:: Data to examine ::

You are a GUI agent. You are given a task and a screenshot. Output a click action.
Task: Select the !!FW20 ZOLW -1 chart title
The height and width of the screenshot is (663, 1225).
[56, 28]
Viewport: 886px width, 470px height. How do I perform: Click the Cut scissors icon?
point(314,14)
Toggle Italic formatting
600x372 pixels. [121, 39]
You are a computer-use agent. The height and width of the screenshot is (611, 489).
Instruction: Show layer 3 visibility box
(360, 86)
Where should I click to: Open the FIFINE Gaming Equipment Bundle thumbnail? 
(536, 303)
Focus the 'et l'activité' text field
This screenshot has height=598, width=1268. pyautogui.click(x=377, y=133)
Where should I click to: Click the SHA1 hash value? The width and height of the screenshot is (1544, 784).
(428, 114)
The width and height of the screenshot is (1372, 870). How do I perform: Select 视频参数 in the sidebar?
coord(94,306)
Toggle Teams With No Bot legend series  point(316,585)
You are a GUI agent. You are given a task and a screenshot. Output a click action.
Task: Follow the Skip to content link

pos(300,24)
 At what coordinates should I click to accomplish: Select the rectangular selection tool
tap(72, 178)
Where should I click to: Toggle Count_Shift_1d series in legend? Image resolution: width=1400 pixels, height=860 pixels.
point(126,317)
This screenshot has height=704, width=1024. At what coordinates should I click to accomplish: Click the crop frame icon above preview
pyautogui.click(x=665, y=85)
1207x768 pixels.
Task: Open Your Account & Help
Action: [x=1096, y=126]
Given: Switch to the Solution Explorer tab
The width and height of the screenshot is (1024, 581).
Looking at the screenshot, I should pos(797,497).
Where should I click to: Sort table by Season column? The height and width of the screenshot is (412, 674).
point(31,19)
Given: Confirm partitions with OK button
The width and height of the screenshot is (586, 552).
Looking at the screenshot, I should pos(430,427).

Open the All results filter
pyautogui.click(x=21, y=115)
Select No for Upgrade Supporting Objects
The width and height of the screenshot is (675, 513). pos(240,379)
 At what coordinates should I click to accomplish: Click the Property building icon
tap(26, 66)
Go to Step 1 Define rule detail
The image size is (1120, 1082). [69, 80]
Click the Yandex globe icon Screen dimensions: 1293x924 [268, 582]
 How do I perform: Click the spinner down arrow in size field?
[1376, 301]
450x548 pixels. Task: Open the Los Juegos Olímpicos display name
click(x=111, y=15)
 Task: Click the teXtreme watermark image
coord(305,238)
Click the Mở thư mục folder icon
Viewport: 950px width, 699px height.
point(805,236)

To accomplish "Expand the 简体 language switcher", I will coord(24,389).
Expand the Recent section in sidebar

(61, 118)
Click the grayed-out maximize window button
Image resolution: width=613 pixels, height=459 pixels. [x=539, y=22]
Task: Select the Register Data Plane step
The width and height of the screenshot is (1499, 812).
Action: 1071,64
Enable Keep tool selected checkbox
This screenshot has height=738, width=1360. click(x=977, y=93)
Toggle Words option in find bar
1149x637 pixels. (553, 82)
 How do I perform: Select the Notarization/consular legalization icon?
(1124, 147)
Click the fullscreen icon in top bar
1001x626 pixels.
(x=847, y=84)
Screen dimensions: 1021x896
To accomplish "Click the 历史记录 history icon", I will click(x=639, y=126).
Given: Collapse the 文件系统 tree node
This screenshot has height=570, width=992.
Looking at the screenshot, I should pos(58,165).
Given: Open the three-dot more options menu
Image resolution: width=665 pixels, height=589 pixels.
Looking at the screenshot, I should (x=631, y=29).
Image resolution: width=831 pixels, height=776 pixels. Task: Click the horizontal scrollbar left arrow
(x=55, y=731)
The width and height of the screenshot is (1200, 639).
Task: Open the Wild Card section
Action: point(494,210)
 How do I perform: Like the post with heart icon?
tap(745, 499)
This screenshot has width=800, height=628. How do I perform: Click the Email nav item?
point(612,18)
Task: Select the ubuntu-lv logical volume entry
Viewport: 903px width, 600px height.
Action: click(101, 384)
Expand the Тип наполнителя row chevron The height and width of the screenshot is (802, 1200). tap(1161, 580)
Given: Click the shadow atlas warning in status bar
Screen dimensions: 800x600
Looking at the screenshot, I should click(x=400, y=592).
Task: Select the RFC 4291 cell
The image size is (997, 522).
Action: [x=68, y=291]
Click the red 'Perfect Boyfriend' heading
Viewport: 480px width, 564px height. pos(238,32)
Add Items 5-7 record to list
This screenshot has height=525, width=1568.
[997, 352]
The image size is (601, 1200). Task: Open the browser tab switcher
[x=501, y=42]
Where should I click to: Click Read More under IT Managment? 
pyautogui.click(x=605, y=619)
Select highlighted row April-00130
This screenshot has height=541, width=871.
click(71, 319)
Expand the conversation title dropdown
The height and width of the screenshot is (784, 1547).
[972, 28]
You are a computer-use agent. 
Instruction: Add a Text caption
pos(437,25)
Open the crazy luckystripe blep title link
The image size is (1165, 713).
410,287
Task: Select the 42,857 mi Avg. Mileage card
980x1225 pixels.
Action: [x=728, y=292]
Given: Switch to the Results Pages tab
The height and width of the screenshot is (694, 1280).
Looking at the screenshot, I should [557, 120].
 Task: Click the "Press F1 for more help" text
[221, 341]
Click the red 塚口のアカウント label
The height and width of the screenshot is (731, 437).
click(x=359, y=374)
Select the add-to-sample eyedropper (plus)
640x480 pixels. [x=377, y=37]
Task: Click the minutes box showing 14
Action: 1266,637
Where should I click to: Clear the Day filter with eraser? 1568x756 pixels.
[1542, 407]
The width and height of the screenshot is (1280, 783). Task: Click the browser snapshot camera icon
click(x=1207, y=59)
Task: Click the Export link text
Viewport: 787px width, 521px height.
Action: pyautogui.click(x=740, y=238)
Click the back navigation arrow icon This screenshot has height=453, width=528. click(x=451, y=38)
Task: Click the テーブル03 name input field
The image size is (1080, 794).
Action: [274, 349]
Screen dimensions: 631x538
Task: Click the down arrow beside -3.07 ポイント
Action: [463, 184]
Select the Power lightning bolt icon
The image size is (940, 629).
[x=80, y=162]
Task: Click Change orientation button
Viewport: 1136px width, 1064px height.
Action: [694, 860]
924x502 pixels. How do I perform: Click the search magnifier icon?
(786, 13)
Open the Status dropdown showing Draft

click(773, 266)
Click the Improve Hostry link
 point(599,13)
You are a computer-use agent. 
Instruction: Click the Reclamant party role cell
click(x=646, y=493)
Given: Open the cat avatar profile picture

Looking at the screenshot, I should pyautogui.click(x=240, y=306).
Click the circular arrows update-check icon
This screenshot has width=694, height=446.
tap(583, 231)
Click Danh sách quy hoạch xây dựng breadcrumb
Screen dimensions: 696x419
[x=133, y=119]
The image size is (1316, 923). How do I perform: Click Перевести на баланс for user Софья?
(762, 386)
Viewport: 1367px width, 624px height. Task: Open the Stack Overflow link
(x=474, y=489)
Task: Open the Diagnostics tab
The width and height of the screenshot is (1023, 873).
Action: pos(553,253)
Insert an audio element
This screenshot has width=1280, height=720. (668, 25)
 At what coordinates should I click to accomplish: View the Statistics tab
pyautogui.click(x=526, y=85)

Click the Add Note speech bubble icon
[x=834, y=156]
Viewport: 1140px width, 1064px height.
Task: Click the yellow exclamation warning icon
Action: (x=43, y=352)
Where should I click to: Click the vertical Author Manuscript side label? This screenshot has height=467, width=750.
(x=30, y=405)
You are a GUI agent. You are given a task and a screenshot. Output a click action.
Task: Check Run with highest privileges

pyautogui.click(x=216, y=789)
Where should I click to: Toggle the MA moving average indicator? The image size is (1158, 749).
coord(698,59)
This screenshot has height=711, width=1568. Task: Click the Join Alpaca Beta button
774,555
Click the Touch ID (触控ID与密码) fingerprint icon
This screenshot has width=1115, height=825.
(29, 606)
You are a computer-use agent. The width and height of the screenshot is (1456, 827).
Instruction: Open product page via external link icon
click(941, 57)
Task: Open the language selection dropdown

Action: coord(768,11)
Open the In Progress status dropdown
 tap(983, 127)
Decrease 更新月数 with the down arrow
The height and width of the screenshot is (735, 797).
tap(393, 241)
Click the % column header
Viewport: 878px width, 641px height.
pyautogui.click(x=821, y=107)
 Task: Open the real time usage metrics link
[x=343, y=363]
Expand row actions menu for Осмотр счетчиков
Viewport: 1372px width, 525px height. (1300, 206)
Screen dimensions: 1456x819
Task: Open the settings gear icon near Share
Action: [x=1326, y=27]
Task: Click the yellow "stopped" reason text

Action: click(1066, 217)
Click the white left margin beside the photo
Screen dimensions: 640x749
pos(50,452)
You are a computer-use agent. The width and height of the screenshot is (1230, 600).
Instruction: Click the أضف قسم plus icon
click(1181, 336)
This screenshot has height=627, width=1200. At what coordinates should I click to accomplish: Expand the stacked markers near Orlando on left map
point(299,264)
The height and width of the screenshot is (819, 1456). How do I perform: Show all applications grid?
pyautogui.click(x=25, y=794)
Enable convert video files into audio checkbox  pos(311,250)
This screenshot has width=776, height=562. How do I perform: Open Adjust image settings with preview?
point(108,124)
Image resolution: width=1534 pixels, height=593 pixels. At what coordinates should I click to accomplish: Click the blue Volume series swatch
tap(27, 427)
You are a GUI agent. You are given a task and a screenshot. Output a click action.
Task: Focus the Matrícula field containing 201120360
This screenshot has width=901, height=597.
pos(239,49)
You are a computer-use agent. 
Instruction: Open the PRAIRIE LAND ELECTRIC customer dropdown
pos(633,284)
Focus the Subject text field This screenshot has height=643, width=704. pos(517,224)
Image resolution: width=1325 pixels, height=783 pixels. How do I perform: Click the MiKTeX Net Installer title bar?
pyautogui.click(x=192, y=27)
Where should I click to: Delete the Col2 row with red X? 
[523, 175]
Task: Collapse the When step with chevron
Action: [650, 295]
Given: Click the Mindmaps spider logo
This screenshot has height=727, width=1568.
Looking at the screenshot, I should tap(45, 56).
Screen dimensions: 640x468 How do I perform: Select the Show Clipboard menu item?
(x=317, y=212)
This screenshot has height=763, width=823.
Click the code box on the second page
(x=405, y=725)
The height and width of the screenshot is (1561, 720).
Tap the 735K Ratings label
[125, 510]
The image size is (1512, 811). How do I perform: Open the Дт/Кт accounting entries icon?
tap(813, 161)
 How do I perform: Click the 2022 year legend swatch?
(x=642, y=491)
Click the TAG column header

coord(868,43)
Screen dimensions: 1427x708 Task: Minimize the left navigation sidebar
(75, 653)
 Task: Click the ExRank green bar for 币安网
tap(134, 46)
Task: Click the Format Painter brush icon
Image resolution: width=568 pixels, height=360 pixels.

:::

Scan the data for the word "will" and copy every line where it shows up.

To accomplish "Expand the 简体 language switcher", I will coord(24,389).
To accomplish "Click the 历史记录 history icon", I will click(x=639, y=126).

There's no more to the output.